### Work request
Where the listing below reaches the line containing "#telegram (536, 1938)", start writing out lines exactly, and stop once the line containing "Исследования (540, 1329)" has been written.

Start of Extracted material

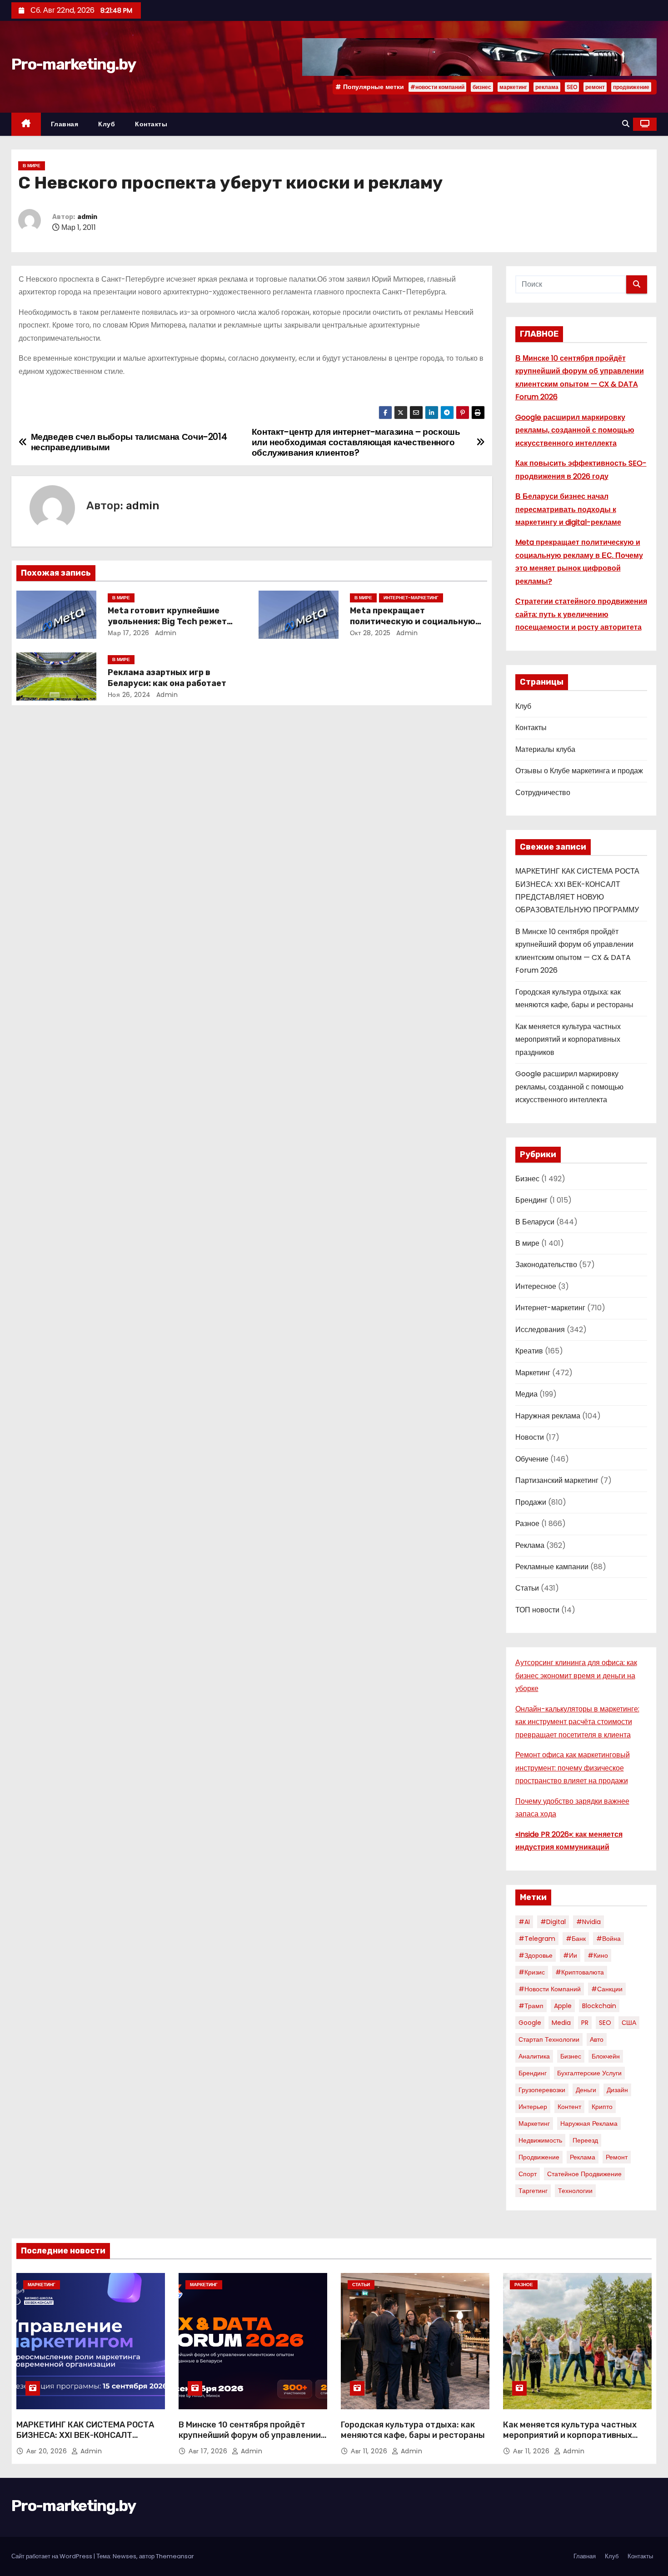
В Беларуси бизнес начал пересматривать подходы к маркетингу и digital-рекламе (568, 509)
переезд (585, 2140)
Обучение (531, 1459)
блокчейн (606, 2056)
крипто (602, 2106)
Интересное (535, 1286)
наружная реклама (589, 2123)
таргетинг (533, 2190)
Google (529, 2022)
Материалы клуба (545, 749)
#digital (553, 1921)
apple (563, 2005)
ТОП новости (537, 1610)
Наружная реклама (547, 1416)
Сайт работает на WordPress (52, 2556)
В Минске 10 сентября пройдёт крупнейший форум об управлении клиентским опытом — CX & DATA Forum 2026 (250, 2441)
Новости (529, 1437)
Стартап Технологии (548, 2039)
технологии (575, 2190)
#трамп (530, 2005)
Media (561, 2022)
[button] (625, 124)
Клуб (106, 124)
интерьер (532, 2106)
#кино (598, 1955)
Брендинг (531, 1200)
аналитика (534, 2056)
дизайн (617, 2089)
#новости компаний (437, 87)
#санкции (607, 1989)
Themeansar (175, 2556)
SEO (572, 87)
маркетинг (513, 87)
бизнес (482, 87)
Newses (124, 2556)
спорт (527, 2173)
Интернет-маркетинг (411, 597)
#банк (576, 1938)
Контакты (151, 124)
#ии (570, 1955)
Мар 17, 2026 (129, 632)
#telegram (536, 1938)
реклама (546, 87)
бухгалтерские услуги (589, 2073)
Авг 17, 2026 (209, 2451)
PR (584, 2022)
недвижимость (540, 2140)
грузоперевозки (541, 2089)
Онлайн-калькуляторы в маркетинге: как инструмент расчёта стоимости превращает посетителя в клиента (577, 1722)
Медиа (526, 1394)
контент (569, 2106)
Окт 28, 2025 (370, 632)
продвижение (631, 87)
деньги (586, 2089)
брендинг (532, 2073)
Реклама (529, 1545)
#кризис (531, 1972)
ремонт (595, 87)
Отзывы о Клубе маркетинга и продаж (579, 771)
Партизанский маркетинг (556, 1480)
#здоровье (535, 1955)
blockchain (599, 2005)
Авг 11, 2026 (370, 2451)
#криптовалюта (579, 1972)
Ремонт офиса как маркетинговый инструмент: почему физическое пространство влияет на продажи (572, 1768)
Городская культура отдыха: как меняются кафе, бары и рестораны (413, 2430)
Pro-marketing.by (73, 64)
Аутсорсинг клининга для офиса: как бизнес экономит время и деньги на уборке (576, 1675)
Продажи (530, 1502)
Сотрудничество (542, 792)
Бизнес (527, 1179)
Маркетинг (532, 1373)
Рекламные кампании (551, 1567)
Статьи (527, 1588)
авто (596, 2039)
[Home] (26, 124)
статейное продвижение (584, 2173)
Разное (527, 1523)
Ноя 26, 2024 (129, 694)
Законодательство (546, 1264)
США (629, 2022)
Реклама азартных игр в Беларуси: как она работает (167, 677)
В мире (31, 165)
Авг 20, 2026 (47, 2451)
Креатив (529, 1351)
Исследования (540, 1329)
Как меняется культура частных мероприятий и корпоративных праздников (568, 1039)
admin (87, 217)
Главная (65, 124)
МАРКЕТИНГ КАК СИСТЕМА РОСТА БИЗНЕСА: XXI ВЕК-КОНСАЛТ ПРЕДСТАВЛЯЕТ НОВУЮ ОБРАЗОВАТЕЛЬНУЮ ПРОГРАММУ (85, 2441)
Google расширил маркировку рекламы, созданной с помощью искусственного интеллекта (574, 430)
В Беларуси (534, 1222)
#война (608, 1938)
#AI (524, 1921)
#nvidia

End of Extracted material

### Result
#telegram (536, 1938)
реклама (546, 87)
бухгалтерские услуги (589, 2073)
Авг 17, 2026 (209, 2451)
PR (584, 2022)
недвижимость (540, 2140)
грузоперевозки (541, 2089)
Онлайн-калькуляторы в маркетинге: как инструмент расчёта стоимости превращает посетителя в клиента (577, 1722)
Медиа (526, 1394)
контент (569, 2106)
Окт 28, 2025 (370, 632)
продвижение (631, 87)
деньги (586, 2089)
брендинг (532, 2073)
Реклама (529, 1545)
#кризис (531, 1972)
ремонт (595, 87)
Отзывы о Клубе маркетинга и продаж (579, 771)
Партизанский маркетинг (556, 1480)
#здоровье (535, 1955)
blockchain (599, 2005)
Авг 11, 2026 (370, 2451)
#криптовалюта (579, 1972)
Ремонт офиса как маркетинговый инструмент: почему физическое пространство влияет на продажи (572, 1768)
Городская культура отдыха: как меняются кафе, бары и рестораны (413, 2430)
Pro-marketing.by (73, 64)
Аутсорсинг клининга для офиса: как бизнес экономит время и деньги на уборке (576, 1675)
Продажи (530, 1502)
Сотрудничество (542, 792)
Бизнес (527, 1179)
Маркетинг (532, 1373)
Рекламные кампании (551, 1567)
Статьи (527, 1588)
авто (596, 2039)
[Home] (26, 124)
статейное продвижение (584, 2173)
Разное (527, 1523)
Ноя 26, 2024 (129, 694)
Законодательство (546, 1264)
США (629, 2022)
Реклама азартных игр в Беларуси: как она работает (167, 677)
В мире (31, 165)
Авг 20, 2026 (47, 2451)
Креатив (529, 1351)
Исследования (540, 1329)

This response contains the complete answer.